Kelly Rowland - Talk a Good Game FACT review

Available on: Republic LP

It’s been a standard story in the post-Destiny’s Child years that Kelly Rowland has some baggage but with Talk A Good Game, it turns out we didn’t know the half of it. Selling upwards of 25 million solo records still hasn’t quelled jokes about her career being a side note to Beyonce’s stratospheric success, and Rowland has repeatedly dismissed rumours of in-fighting as tabloid fodder. They’re the best of friends, sisters if you will, and to suggest otherwise is merely a callous attempt to drive a wedge between them. This is something at the very heart of Talk A Good Game and on lead single ‘Dirty Laundry’, Rowland addresses years of repressed suffering with stark honesty and self-awareness, and in turn shedding new light on an artist that, after nearly 20 years in the game, we still know remarkably little about.

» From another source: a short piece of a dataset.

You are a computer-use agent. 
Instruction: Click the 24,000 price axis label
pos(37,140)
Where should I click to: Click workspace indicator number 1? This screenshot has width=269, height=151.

The confessional element is on the one hand a standard R&B trope – tales of being head over heels in lust, unrequited love and the heartache born of it – but Rowland uses ‘Dirty Laundry’ to detail a violent relationship and how it reinforced a sense of inferiority initially born of a faltering solo career with a rawness largely absent from previous work. It’s hard not to take in a sharp breath to lyrics like: “Post Survivor, she on fire, who wanna hear my bullshit? / Meanwhile this nigga putting his hands on me” and “I was battered / He hittin’ the window like it was me, until it shattered / He pulled me out, he said “Don’t nobody love you but me / Not your momma not your daddy and especially not Bey / He turned me against my sister, I missed you.” In laying herself bare, Rowland is as much reflecting on pain and the path it took her down as her desire to reach out to Beyonce from the better place she’s on her way to.

As ‘Dirty Laundry’ closes Bey extend both hands out by introducing ‘You Changed’ with “Ladies, y’all wanna do it again?”, flipping this pain into a slowly forming peace within through a sort of grown woman reflection on solidarity-in-sisterhood jam ‘Emotions’. Over a decade on Kelly, Beyonce and Michelle still sound in good company, and ‘You Changed’ likely follows ‘Dirty Laundry’ as a way of quashing rumours of in-fighting as much as being symbolic of Rowland’s healing process. It’s an interesting doubling that bolsters the albums thematic core of making peace with the past and holding onto the promise of the new, yet also doesn’t make Talk A Good Game a heavy listen overall.

It’s a taut balancing act that is reflected back onto the production. Having worked with The-Dream, Pharrell, Mike Will Made It and Boi 1da amongst others, each with their own signature sound within the R&B sphere, it remains a very cohesive and easy-going listen. It doesn’t stray too far from a palette of restrained and steady percussion and twinkling key arrangements on the bridges and hooks, but there’s still surprises to keep things interesting. The line “Tell Obama about the street life / The recession eating me alive” on ‘Street Life’ comes out of nowhere: because Rowland’s storytelling is almost exclusively confined to romance, it doesn’t pack much of a contextual punch and sticks out awkwardly amongst the rest of the writing. Sonically, a highlight comes in ‘Down On Love’ when Boi 1da sample The Whispers’ ‘Rock Steady’ to glorious effect, turning it into the kind of sultry after hours jam that would be the envy of most female R&B singers working today.

These kind of surprises are minimal, but Talk A Good Game carries itself with the kind of relaxed poise that Rowland’s keen to show us in herself. Mike Will Made It executes super lush romantic R&B on ‘Kisses Down Low’; muffled hi hat crashes and light and loose MPC drum patterns giving plenty of breathing room for Rowland’s well-honed vocals to take centre stage on her most sexual track since 2011’s stellar ‘Motivation’. This is what stands out most on Talk A Good Game overall: Rowland is an excellent R&B singer who has, perhaps for too long, lingered in the shadow cast by Beyonce’s immediately recognisable, stadium-sized vocal range. Considering her career so far, this is super cool, contemporary grown-up R&B that shows just how far Rowland has come.